• What you should do: Find every line in the rows below that contains the word "Open", and copy each of those lines.

Data on locating visible targets
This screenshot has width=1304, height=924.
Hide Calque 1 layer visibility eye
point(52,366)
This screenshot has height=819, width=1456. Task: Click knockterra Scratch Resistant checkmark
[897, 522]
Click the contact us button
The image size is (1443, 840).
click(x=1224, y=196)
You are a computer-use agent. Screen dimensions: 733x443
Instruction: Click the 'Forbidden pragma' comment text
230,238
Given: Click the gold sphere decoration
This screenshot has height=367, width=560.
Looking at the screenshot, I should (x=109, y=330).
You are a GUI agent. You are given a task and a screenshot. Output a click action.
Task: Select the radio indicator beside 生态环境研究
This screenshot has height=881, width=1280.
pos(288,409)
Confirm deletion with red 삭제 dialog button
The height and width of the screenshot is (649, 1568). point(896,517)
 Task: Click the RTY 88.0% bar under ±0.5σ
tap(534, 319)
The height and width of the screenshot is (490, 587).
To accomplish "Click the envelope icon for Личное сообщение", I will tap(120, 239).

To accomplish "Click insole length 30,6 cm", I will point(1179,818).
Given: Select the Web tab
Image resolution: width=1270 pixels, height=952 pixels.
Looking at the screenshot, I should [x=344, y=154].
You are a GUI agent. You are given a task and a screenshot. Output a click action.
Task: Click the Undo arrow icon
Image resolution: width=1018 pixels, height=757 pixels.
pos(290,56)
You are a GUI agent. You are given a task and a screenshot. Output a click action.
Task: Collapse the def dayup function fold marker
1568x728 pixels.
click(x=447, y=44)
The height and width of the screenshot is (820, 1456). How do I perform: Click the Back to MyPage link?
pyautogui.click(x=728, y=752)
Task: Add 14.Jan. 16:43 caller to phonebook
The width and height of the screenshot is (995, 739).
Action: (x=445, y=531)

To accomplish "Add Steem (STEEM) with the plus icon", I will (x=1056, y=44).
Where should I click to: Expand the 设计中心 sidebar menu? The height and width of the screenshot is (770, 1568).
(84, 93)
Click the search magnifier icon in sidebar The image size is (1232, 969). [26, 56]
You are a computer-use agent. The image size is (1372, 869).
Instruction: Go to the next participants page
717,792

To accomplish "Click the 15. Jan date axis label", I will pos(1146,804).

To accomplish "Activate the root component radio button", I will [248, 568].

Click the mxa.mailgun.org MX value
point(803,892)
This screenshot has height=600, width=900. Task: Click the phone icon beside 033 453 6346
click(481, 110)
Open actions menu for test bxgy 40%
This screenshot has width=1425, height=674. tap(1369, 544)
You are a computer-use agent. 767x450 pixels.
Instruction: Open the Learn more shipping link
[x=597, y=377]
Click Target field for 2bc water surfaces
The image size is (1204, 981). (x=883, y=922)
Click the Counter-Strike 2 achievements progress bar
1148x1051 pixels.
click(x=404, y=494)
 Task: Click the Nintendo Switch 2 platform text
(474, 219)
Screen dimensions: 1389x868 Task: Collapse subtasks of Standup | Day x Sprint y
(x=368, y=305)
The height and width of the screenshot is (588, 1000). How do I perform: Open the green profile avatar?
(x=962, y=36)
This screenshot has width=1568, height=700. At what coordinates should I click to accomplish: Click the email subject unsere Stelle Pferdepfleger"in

• Exercise response:
Open actions menu for test bxgy 40%
Instruction: Open the Learn more shipping link
The height and width of the screenshot is (588, 1000). How do I perform: Open the green profile avatar?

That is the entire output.